AIM OF THE TASK => Excerpt from the entries below: please repeat exactly the lines from the one containing "Viewport: 511px width, 381px height." through the last one, both ends included, with no pictures.

RECORD EXCERPTS =>
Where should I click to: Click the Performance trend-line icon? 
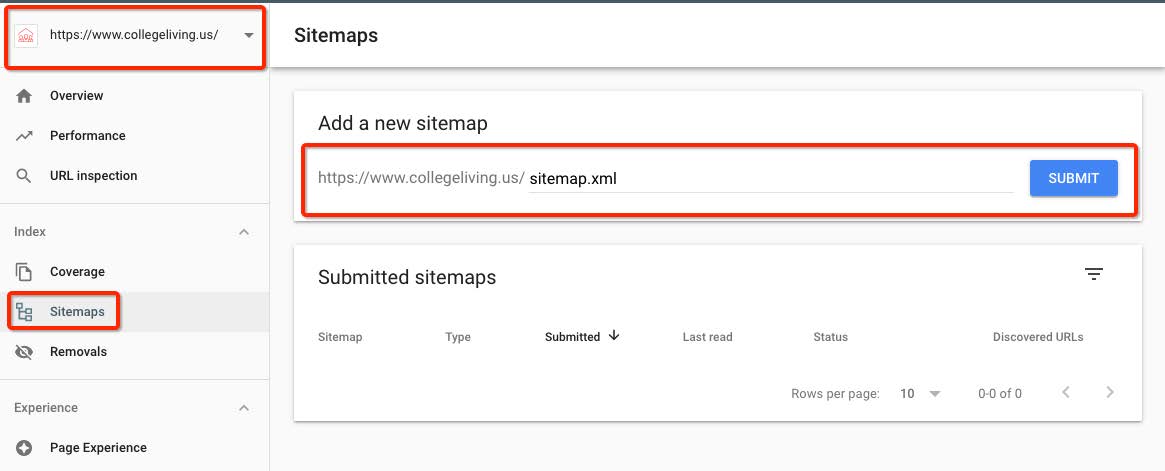pos(24,136)

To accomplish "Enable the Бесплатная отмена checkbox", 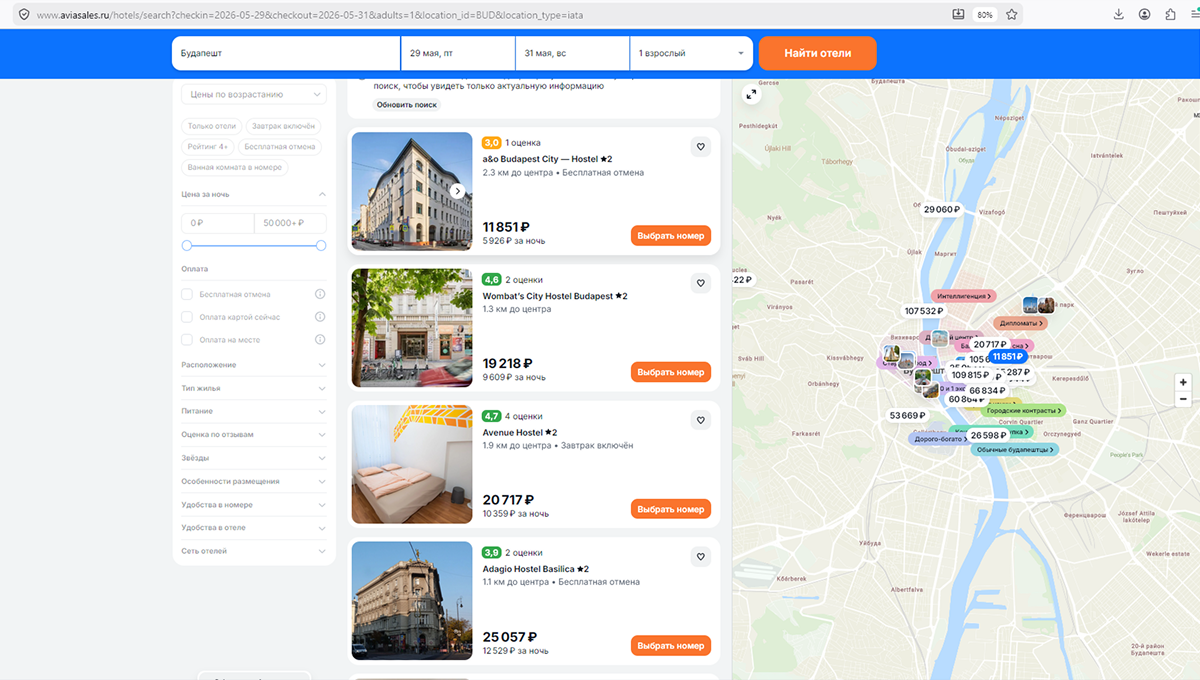I will tap(187, 294).
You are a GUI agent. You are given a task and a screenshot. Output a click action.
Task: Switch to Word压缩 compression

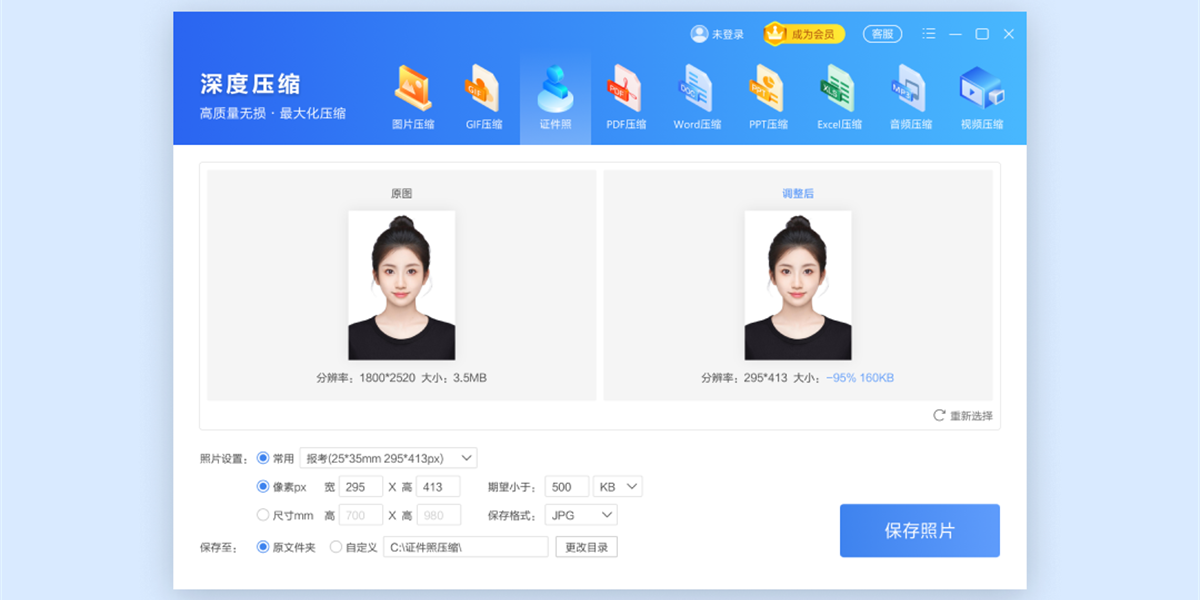[697, 98]
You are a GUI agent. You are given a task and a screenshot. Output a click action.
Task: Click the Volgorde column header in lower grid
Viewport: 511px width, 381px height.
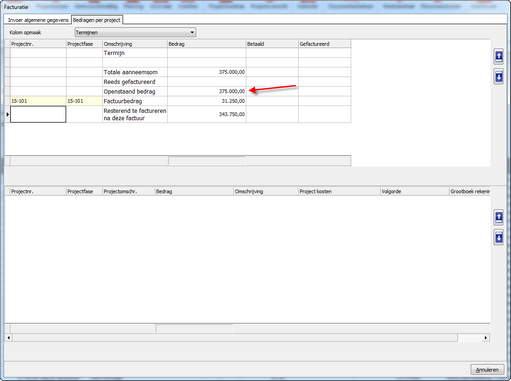(x=415, y=192)
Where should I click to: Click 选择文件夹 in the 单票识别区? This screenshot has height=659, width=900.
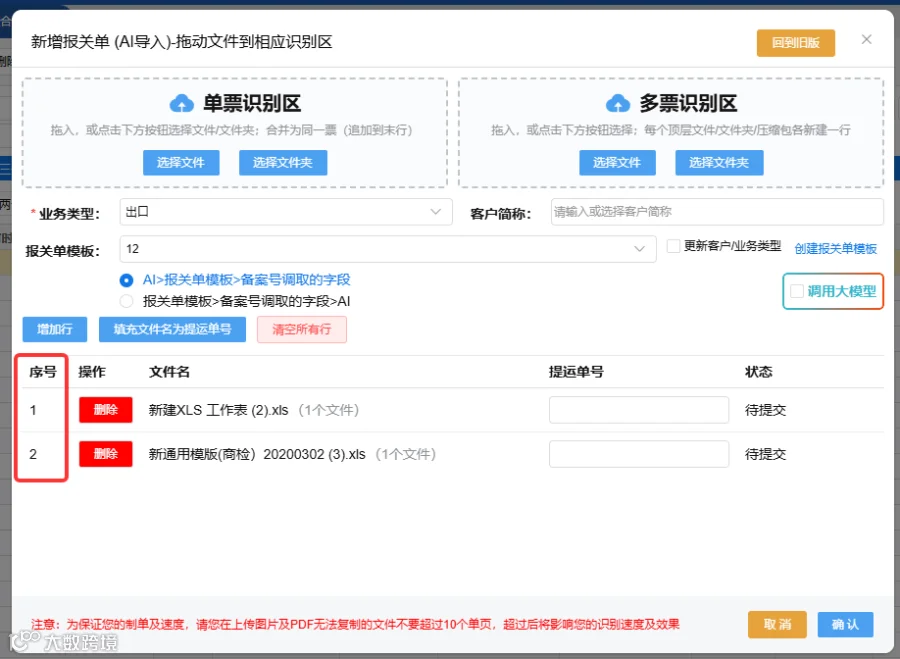point(283,162)
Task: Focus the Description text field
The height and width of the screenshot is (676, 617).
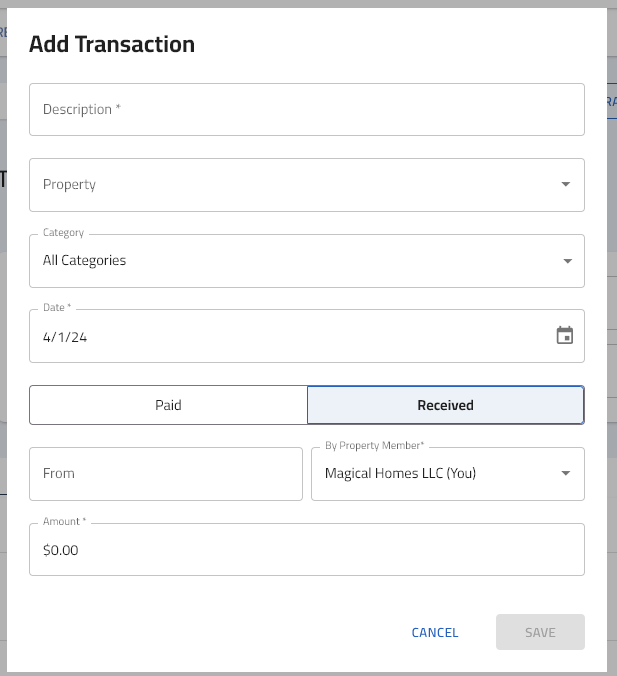Action: 307,110
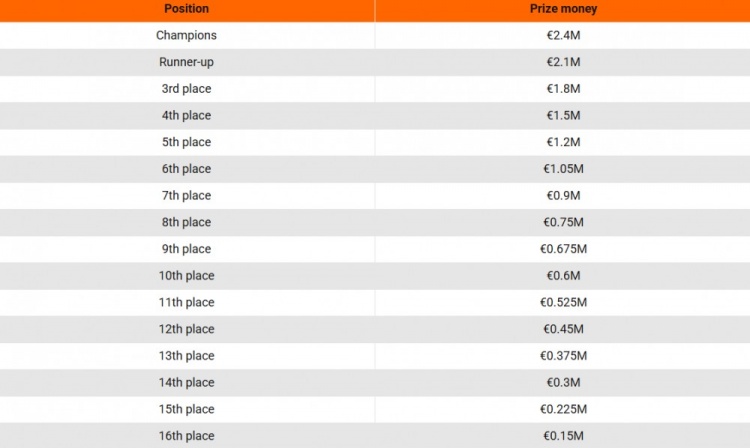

YOUR SOLUTION =>
Viewport: 511px width, 381px height.
(x=415, y=192)
Where should I click to: Click 选择文件夹 in the 单票识别区? This screenshot has height=659, width=900.
point(283,162)
Task: Focus the Description text field
The height and width of the screenshot is (676, 617).
Action: 307,110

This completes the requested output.